Wimminz – celebrating skank ho's everywhere

March 9, 2013

Network Attached Storage

I’ve gotten to that place again where all my bloody hard disks were filling up, and it was time to add to the NAS…

…and that’s where it got bloody, since it has been a while I went on a trawl of the major online vendors, and the answers were not nice.

I could buy a shitty and cheap unpopulated 2 bay NAS box from the likes of Dlink, or the next option is an equally shitty but not cheap 2 bay NAS box from Qnap, and as soon as you look at a 4 bay box, or god forbid a 5 bay box to run raid-5 it gets bloody expensive bloody fast…

So the stopgap was go out locally and buy a 3 terabyte seagate go flex jobbie, for it has to be said not a lot more than the cost of the 3 TB disk inside it.

Down sides is the bastard is fairly slow, but freefilesync and walk away means I don’t care too much and it is the initial big wad that takes the time, not daily use, so lets run some numbers.

== RECORDED INFORMATION ==

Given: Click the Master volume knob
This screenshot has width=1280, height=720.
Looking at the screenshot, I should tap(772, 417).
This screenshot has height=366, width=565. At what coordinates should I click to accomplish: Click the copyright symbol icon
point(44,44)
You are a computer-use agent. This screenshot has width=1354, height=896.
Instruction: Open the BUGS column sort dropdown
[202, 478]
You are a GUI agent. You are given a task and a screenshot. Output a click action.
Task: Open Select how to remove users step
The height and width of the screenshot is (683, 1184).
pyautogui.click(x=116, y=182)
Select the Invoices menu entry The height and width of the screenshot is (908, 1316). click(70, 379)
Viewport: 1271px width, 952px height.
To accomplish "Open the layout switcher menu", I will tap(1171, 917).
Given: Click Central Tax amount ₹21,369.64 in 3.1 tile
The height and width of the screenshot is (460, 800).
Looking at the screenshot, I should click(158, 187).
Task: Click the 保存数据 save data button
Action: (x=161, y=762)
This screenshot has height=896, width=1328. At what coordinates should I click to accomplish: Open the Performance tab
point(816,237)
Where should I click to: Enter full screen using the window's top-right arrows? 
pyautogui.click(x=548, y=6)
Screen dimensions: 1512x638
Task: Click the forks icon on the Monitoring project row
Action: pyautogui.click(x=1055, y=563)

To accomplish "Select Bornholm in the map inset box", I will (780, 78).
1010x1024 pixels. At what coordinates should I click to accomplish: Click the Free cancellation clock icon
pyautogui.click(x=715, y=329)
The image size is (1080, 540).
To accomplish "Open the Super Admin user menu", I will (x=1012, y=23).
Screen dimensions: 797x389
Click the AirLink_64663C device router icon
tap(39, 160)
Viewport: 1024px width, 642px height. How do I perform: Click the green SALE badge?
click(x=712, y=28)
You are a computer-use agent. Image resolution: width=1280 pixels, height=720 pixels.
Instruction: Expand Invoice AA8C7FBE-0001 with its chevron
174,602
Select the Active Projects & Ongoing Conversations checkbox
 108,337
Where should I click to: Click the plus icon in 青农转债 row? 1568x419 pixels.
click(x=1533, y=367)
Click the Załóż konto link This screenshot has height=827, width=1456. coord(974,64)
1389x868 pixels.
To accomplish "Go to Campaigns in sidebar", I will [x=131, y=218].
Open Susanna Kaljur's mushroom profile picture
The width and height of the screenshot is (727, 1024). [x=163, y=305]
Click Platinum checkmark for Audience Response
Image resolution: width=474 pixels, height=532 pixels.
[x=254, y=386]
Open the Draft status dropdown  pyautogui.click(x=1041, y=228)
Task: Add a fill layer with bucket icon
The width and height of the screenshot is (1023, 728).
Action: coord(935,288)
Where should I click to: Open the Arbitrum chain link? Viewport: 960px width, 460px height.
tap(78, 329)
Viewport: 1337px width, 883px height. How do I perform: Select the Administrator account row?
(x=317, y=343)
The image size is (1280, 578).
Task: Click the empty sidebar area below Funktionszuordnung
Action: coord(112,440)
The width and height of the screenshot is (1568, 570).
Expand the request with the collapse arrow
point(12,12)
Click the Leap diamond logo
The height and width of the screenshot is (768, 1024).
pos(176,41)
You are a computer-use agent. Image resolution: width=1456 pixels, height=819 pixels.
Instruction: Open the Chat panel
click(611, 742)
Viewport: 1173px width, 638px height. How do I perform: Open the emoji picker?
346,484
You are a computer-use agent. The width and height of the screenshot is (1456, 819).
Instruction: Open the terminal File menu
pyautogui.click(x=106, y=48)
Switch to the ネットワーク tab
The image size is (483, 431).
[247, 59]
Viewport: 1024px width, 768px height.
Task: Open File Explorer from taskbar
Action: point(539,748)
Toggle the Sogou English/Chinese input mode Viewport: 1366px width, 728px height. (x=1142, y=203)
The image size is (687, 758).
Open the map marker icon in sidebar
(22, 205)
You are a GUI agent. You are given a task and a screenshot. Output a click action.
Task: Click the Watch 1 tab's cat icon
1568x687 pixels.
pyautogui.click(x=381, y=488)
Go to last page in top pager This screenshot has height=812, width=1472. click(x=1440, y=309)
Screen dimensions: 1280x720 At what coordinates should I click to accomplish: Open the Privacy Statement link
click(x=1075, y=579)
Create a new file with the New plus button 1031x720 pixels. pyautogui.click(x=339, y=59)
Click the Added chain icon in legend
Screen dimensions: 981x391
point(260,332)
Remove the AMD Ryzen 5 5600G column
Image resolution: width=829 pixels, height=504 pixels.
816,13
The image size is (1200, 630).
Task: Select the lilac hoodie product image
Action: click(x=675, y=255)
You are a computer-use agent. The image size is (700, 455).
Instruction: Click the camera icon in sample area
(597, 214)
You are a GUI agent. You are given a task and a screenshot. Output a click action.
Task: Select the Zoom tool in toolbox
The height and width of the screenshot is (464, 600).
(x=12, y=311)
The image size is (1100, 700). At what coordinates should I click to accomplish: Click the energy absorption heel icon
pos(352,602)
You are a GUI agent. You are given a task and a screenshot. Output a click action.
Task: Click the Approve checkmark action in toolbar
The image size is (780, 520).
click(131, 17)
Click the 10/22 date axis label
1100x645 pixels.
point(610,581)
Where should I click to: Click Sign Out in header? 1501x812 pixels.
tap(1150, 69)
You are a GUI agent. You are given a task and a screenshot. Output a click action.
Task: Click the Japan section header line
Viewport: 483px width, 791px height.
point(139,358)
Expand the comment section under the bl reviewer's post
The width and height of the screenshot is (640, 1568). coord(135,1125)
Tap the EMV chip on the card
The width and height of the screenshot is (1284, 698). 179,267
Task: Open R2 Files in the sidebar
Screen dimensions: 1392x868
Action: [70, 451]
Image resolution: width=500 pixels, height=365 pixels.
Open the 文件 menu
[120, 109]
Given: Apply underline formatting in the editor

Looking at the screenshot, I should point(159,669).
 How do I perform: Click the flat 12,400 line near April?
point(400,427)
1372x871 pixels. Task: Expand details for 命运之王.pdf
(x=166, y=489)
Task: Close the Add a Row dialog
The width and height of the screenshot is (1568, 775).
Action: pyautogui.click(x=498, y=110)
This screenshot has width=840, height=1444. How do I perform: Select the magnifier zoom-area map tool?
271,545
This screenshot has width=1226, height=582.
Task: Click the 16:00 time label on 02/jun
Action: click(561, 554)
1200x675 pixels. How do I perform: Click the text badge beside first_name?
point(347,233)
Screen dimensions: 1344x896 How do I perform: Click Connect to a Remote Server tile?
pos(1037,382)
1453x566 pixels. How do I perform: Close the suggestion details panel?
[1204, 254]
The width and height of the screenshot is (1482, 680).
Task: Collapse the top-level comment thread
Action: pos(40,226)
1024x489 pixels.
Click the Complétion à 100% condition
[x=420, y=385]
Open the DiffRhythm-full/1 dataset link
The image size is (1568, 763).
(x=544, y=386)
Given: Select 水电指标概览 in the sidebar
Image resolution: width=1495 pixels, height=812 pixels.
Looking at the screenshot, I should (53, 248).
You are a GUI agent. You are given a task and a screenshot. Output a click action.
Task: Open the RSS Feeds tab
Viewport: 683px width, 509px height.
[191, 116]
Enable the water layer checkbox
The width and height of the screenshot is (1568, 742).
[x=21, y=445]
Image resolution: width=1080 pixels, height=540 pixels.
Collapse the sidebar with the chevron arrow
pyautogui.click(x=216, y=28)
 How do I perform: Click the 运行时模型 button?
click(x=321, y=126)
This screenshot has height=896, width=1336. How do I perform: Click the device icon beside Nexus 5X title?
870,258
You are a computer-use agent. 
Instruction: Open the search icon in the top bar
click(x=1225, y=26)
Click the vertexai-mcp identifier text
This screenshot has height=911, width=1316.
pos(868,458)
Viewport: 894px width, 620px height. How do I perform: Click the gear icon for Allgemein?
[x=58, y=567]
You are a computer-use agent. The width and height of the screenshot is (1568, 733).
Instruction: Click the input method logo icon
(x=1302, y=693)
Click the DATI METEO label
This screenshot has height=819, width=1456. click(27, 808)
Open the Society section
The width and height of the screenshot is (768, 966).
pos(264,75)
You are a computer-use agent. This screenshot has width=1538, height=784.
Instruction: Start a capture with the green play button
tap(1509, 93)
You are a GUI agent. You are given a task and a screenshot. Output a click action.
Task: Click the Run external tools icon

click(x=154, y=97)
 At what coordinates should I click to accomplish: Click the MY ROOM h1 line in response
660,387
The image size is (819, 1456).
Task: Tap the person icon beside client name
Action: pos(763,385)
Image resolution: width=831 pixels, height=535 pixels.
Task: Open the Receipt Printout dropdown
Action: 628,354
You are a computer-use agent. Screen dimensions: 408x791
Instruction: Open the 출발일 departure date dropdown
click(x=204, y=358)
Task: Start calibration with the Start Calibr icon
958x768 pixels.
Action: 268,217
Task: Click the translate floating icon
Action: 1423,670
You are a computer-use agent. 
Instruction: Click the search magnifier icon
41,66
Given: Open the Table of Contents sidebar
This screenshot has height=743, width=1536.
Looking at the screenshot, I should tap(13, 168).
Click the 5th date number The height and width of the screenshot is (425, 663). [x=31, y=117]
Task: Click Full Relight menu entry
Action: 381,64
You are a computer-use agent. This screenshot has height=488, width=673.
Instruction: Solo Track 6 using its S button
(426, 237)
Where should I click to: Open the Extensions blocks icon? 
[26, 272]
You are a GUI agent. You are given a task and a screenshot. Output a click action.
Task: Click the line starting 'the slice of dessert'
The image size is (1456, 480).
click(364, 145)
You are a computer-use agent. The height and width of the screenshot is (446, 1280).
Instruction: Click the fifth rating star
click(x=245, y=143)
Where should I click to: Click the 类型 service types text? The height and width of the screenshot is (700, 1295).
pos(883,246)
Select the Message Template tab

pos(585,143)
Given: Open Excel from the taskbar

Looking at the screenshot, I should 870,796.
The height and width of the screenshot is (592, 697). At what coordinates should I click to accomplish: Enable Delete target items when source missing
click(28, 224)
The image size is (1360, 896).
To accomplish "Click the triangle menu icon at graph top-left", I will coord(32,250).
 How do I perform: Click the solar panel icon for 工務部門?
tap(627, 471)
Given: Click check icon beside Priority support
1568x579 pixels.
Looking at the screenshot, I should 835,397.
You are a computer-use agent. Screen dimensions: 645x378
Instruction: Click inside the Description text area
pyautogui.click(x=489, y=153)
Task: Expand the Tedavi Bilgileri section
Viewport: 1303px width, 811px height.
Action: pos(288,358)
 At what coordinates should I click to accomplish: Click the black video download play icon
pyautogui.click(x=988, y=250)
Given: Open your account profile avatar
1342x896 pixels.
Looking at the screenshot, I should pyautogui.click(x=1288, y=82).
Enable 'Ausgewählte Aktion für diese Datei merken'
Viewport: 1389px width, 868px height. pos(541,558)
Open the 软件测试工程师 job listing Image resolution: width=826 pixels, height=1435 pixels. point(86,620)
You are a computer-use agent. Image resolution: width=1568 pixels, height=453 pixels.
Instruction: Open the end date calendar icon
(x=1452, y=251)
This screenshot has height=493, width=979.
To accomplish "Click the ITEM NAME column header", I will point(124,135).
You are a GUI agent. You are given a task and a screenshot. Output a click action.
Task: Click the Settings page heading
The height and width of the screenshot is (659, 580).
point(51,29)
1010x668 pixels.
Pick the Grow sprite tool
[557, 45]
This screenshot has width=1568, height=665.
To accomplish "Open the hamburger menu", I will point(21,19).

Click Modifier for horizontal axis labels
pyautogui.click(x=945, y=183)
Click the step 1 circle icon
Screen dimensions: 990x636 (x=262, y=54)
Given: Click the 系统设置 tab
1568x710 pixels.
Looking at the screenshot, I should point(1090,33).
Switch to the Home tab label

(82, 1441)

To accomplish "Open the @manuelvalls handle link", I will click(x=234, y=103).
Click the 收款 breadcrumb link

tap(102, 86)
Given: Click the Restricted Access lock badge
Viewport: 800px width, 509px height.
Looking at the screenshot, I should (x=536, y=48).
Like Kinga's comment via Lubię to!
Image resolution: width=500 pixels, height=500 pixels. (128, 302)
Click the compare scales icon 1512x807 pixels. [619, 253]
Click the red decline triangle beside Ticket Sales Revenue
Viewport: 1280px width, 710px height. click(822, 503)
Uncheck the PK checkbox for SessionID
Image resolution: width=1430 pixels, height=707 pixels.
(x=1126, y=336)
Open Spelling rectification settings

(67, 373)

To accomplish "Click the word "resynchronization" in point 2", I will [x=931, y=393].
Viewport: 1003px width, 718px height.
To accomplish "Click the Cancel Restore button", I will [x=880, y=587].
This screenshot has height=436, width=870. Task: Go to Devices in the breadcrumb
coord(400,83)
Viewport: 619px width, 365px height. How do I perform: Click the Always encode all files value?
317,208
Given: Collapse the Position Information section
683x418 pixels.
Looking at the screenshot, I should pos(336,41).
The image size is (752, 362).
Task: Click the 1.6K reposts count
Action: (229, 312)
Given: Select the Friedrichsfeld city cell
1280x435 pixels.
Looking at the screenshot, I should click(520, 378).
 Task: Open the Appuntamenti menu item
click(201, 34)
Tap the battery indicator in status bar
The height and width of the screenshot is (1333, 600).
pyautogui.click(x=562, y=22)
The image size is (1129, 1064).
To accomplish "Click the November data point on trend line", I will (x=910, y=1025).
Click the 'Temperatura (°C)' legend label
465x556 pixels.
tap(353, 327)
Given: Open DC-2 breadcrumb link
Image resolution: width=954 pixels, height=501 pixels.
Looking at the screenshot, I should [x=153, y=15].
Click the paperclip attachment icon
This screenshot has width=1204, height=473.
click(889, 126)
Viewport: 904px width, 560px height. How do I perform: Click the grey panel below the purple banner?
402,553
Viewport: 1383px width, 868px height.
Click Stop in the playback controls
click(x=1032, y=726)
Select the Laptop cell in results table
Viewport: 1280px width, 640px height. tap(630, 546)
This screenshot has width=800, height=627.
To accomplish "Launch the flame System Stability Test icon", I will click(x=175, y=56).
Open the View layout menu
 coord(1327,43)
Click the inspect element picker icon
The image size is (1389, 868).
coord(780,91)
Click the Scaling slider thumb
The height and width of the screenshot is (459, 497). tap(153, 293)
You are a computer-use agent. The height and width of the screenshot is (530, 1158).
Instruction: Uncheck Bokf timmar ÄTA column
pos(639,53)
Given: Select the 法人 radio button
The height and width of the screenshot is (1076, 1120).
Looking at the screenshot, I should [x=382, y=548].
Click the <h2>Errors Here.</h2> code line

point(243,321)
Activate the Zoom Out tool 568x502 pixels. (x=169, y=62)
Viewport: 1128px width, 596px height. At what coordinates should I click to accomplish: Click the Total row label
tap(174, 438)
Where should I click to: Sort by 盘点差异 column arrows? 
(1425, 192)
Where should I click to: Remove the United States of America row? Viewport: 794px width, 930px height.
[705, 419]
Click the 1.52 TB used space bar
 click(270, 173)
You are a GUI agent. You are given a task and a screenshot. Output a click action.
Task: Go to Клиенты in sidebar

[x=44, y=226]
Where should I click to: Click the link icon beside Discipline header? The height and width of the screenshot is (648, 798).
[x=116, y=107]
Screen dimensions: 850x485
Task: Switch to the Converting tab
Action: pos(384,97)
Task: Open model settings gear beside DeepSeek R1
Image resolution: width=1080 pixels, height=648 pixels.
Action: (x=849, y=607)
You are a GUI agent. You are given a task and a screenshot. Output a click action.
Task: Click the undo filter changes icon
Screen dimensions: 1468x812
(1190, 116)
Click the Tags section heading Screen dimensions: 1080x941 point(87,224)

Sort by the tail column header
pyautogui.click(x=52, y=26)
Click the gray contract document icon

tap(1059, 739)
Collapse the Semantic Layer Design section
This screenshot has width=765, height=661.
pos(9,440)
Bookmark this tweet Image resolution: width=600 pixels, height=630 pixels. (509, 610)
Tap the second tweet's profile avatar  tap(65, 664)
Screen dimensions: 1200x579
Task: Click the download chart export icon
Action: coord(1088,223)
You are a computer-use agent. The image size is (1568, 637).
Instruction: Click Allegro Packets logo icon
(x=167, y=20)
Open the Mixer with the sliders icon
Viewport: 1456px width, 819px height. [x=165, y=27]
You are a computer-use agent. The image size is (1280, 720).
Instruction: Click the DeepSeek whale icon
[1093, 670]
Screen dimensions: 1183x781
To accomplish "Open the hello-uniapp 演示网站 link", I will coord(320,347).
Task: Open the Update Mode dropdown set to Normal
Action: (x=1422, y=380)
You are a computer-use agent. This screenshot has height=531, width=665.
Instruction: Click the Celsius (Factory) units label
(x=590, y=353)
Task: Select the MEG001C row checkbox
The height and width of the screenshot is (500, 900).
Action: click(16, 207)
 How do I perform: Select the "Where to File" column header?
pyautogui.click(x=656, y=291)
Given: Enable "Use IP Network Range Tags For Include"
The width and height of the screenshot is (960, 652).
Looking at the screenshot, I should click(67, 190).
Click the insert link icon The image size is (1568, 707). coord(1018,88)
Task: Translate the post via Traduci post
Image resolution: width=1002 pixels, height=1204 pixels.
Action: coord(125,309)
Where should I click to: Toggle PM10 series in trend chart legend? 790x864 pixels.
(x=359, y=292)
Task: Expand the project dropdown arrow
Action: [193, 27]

== TASKS TO PERFORM ==
a – Reproduce the network attached storage post verbatim between "Wimminz – celebrating" and "were not nice.", inclusive.
b – Name every hardware brand that the network attached storage post mentions.

== COMPLETED EXERCISE ==
a –
Wimminz – celebrating skank ho's everywhere

March 9, 2013

Network Attached Storage

I’ve gotten to that place again where all my bloody hard disks were filling up, and it was time to add to the NAS…

…and that’s where it got bloody, since it has been a while I went on a trawl of the major online vendors, and the answers were not nice.

b –
Dlink
Qnap
seagate